_ABOUT THIS EXERCISE:_ Where a picture appears, leave it out; copy everything else in the records exactly.

_MATERIAL SUPPLIED:_
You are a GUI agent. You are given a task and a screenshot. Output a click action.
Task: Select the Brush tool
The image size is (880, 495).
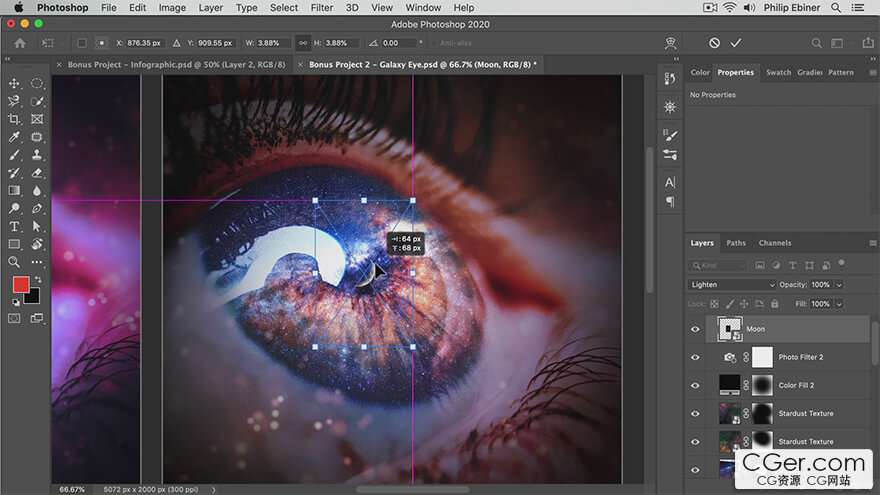click(x=15, y=155)
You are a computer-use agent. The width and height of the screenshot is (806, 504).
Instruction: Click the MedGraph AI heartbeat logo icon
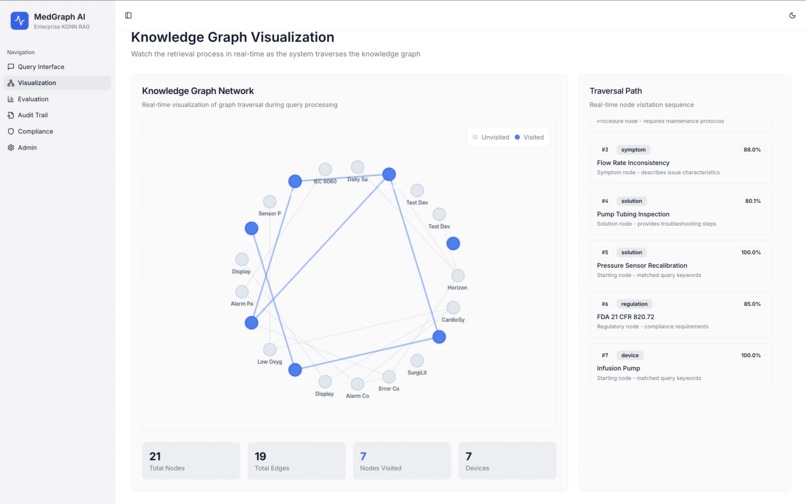20,21
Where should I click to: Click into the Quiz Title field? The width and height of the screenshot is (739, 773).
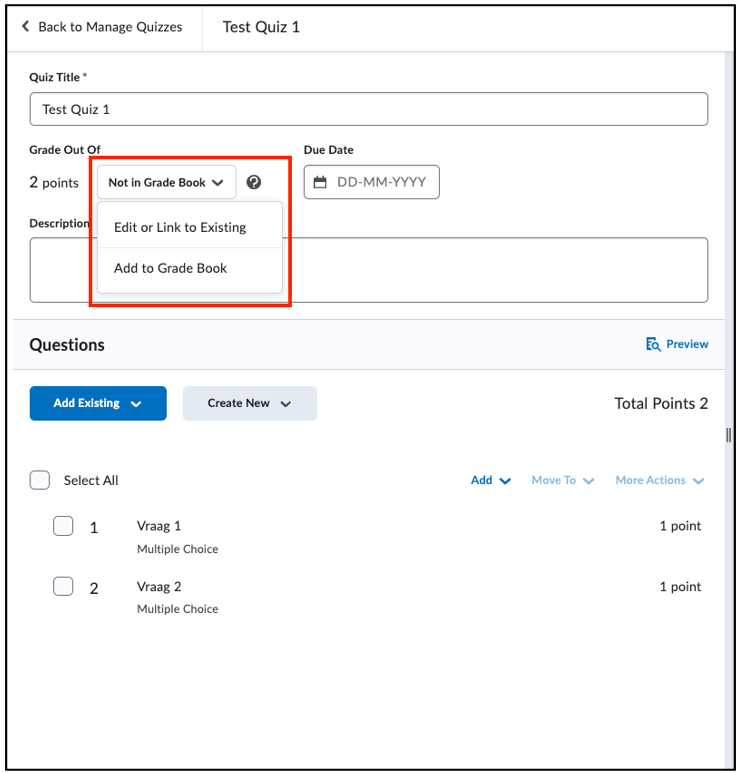click(x=369, y=109)
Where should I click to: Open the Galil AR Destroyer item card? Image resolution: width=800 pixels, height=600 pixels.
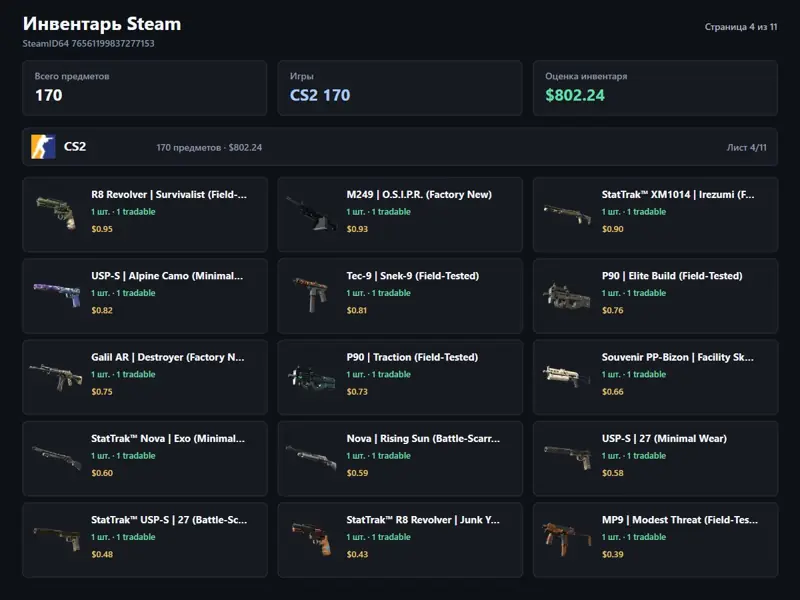pos(145,377)
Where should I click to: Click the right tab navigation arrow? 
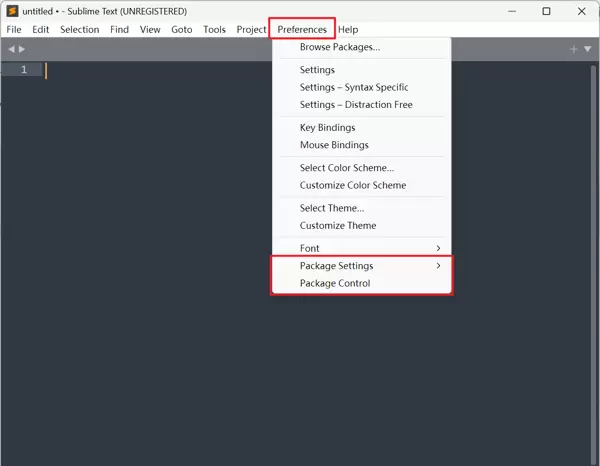pos(22,49)
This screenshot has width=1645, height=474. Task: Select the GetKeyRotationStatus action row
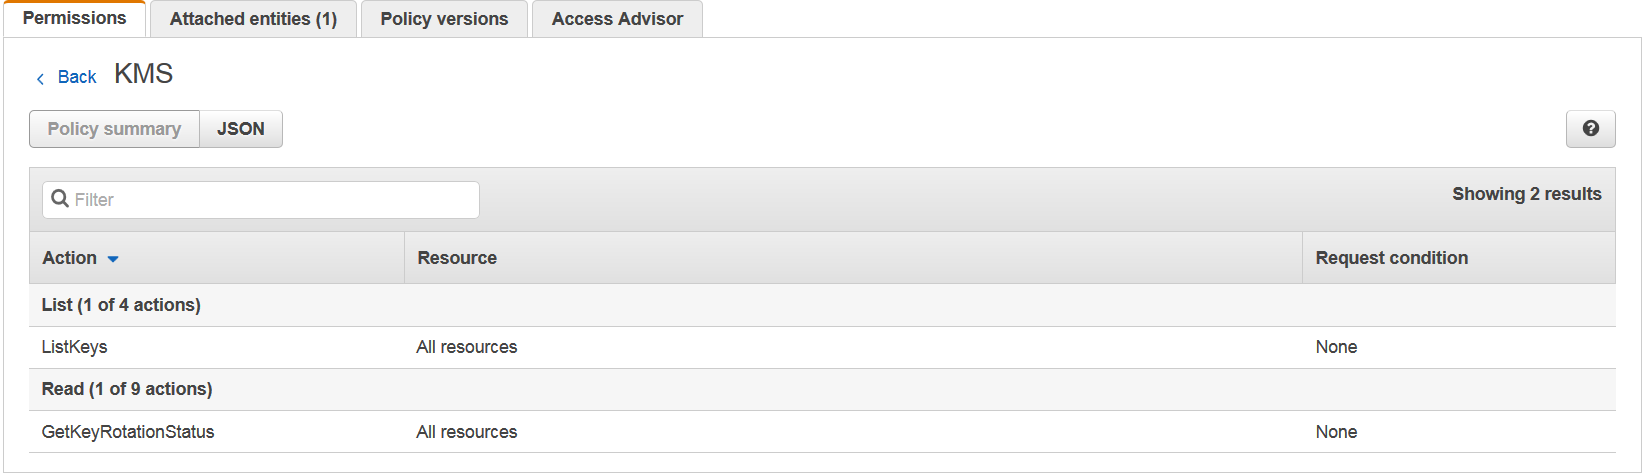pyautogui.click(x=128, y=432)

_ANSWER SECTION:_
You are a GUI agent. You are given a task and a screenshot. Output a click action.
Task: Select the Brush tool
The image size is (880, 495).
click(x=15, y=155)
You are a computer-use agent. The width and height of the screenshot is (806, 504).
Instruction: Click the MedGraph AI heartbeat logo icon
20,21
Where should I click to: Click into the Quiz Title field? The width and height of the screenshot is (739, 773).
click(x=369, y=109)
Where should I click to: Open the Galil AR Destroyer item card? Image resolution: width=800 pixels, height=600 pixels.
pos(145,377)
Where should I click to: Click the right tab navigation arrow? 
pos(22,49)
This screenshot has width=1645, height=474. Task: Select the GetKeyRotationStatus action row
pyautogui.click(x=128, y=432)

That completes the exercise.